These attempts to find rest have in common how the different strategies are cultural, not biblical. The average worker lives for the weekend as though the primary purpose of the weekend is a time of rest. Most people perceive rest as a behavioral escape from life rather than a permanent condition of the soul.
Wrong thinking about rest is what makes it so elusive. If we don’t know what it is, we will not find it. Rest is not the primary purpose of weekends. Our culture concocted weekends to get away from work, not as a cure for our real rest problem. When the Bible talks about rest, it never speaks about weekends, vacations, evenings out, catching a movie, or any other commonly perceived idea that is supposed to refresh us.
Seeking escape from stress is different from entering into rest. Let me press the point further. Weekend retreats, Bible conferences, or youth camps do not give us the Bible’s version of rest. Biblical rest is not a punctiliar action in the timeline of life but a gift the Lord gives to you regardless of relationship or context.
But he was in the stern, asleep on the cushion. And they woke him and said to him, “Teacher, do you not care that we are perishing?” (Mark 4:38).
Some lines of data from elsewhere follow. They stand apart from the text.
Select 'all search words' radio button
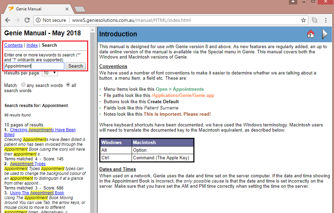Screen dimensions: 334x213 click(68, 85)
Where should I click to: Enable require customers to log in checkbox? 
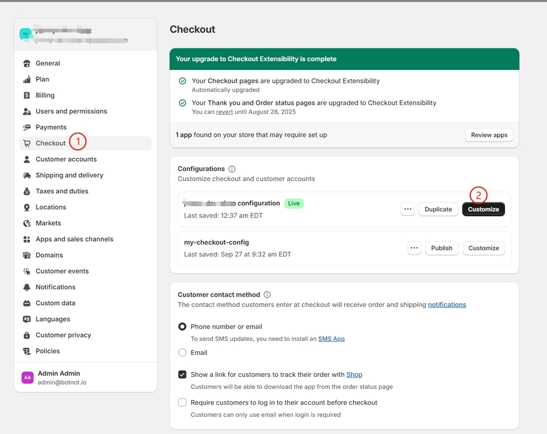coord(182,402)
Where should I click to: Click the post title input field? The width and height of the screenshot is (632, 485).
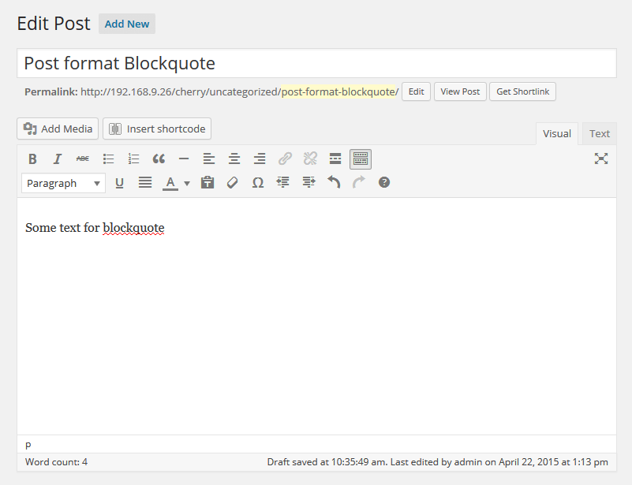[x=316, y=63]
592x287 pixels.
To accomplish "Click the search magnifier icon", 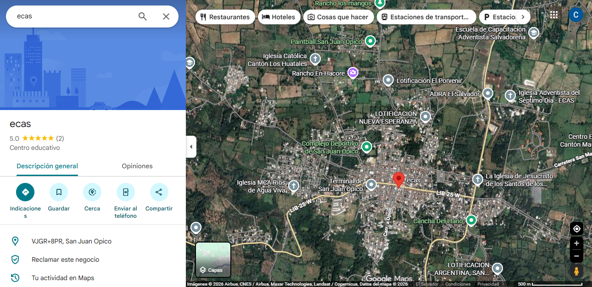I will 143,17.
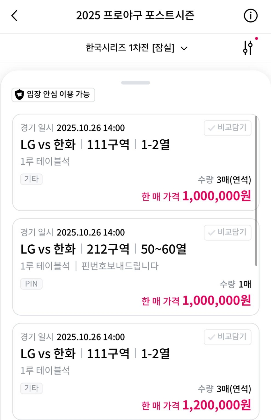
Task: Check 비교담기 on the first 111구역 listing
Action: point(227,128)
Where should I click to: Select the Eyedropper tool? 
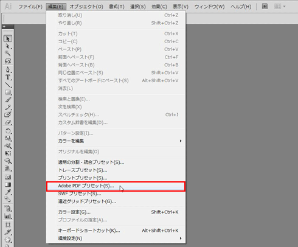coord(8,192)
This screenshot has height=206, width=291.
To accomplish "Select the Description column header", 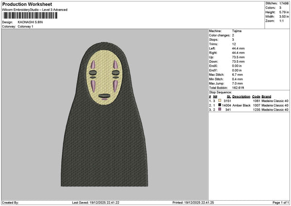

There were several men on a boat in a storm. One of them was sleeping. The rest of them were frantic, fearful, and faithless. One of them knew the secret to rest. The rest of them anticipated a time of rest after they escaped the storm. Are any of us like the disciples? Our storm is possibly a job, marriage, family, church life, peer pressure, economic struggle, persecution of various kinds, as well as other disappointing events and troubling people in our lives.
We’re not in boats, but we are in storms, and sleeping in storms as Jesus did is as foreign to some people as Jesus dying on a cross to save us. Is your typical, native thought—like the disciples—to escape your troubles? The temptation to believe rest will come after the storm passes is normal, but soul noise and recovery from it do not happen that way.
All things are full of weariness; a man cannot utter it; the eye is not satisfied with seeing, nor the ear filled with hearing (Ecclesiastes 1:8).
Searching for rest by changing venues or circumstances is like chasing a mirage in a desert. What we think we see will not satisfy, and what we hope to hear will not fulfill. It will leave us weary. This kind of perspective, pursuit, and practice is carnal and insatiable. We must learn that the quest for the culture’s version of rest will not bring pleasure. Listen to Solomon.
But it gets worse. As our bodies continue to waste away (2 Corinthians 4:16), we’ll become increasingly hardened, cynical, frustrated, and hopeless—if we do not know and practice the Lord’s version of rest. For those troubled souls, God quickly becomes a faint byline that leaves them giving up and despairing.
Remember also your Creator in the days of your youth, before the evil days come and the years draw near of which you will say, “I have no pleasure in them” (Ecclesiastes 12:1).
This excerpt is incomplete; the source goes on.